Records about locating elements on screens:
"""
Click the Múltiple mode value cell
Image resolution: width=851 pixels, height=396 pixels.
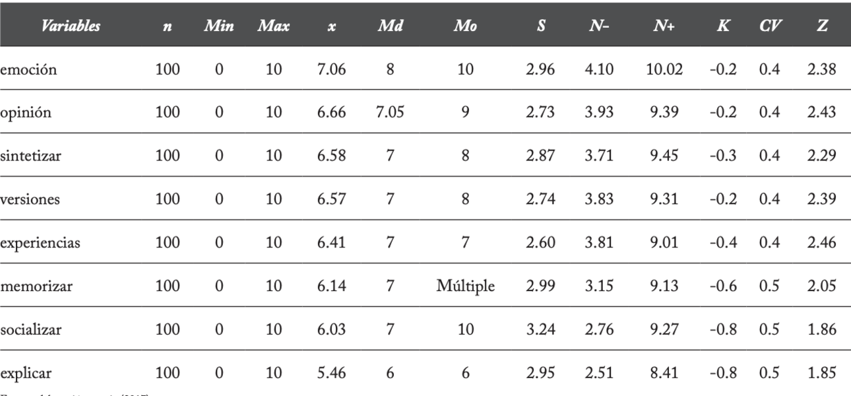(x=465, y=286)
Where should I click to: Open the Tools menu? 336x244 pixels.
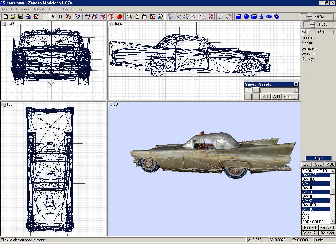click(53, 9)
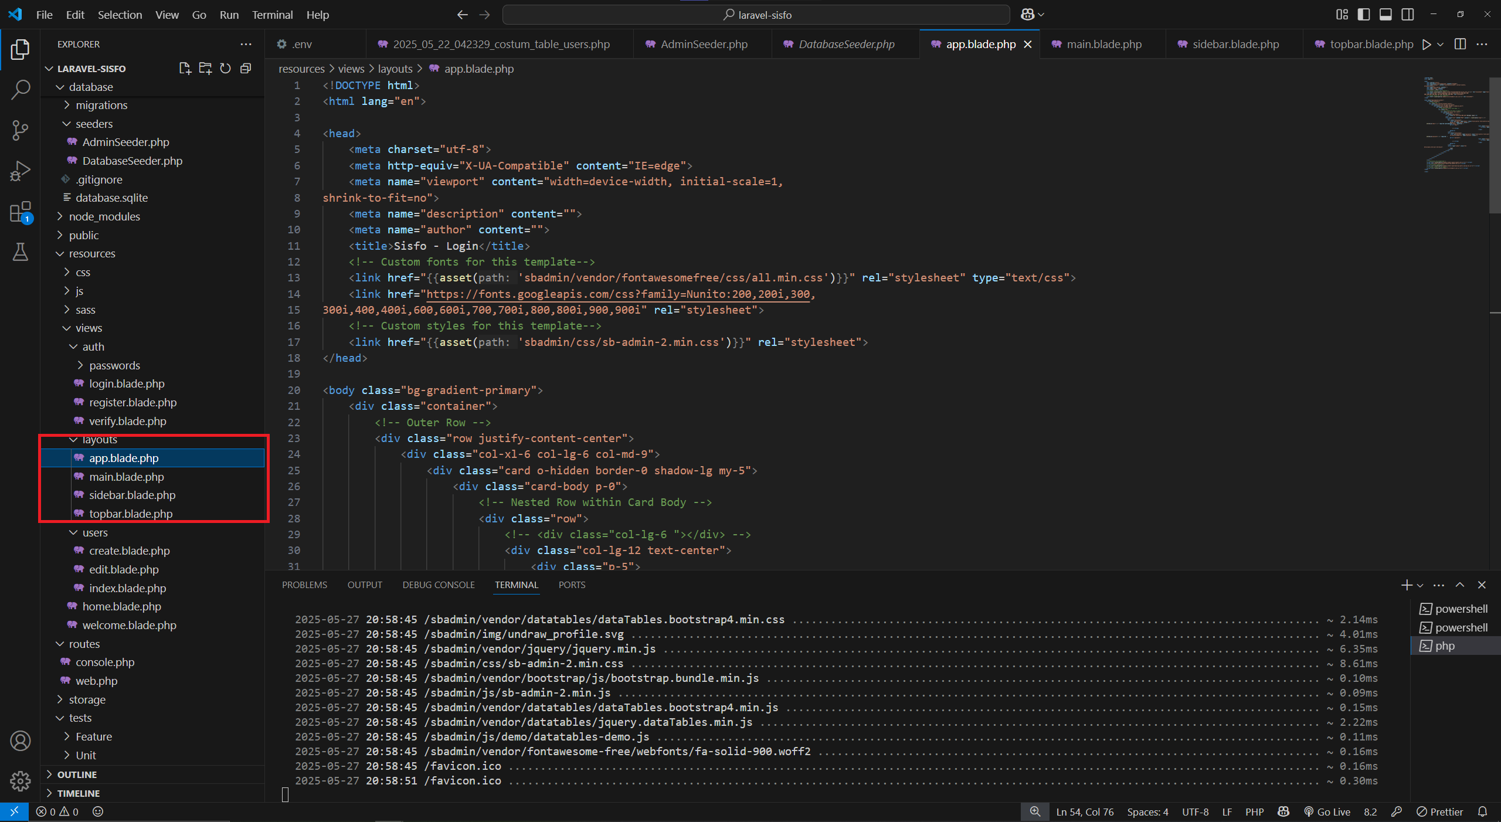Switch to the main.blade.php editor tab

1103,44
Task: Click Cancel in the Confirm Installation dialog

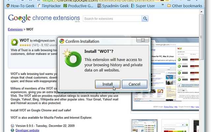Action: (x=134, y=84)
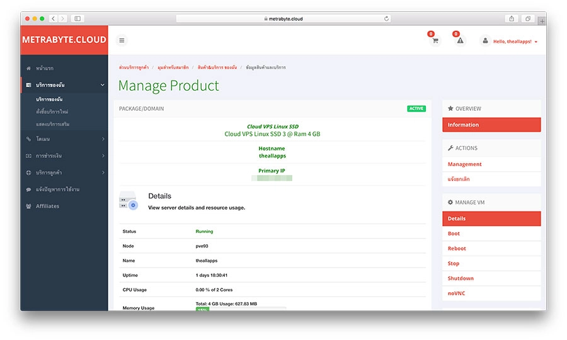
"""
What is asked. Please copy out the rows from the line containing "Task: Click Cancel" through the end of the rows, inclusive, and leave the pictures out.

Result of the task.
Task: Click Cancel in the Confirm Installation dialog

Action: (x=134, y=84)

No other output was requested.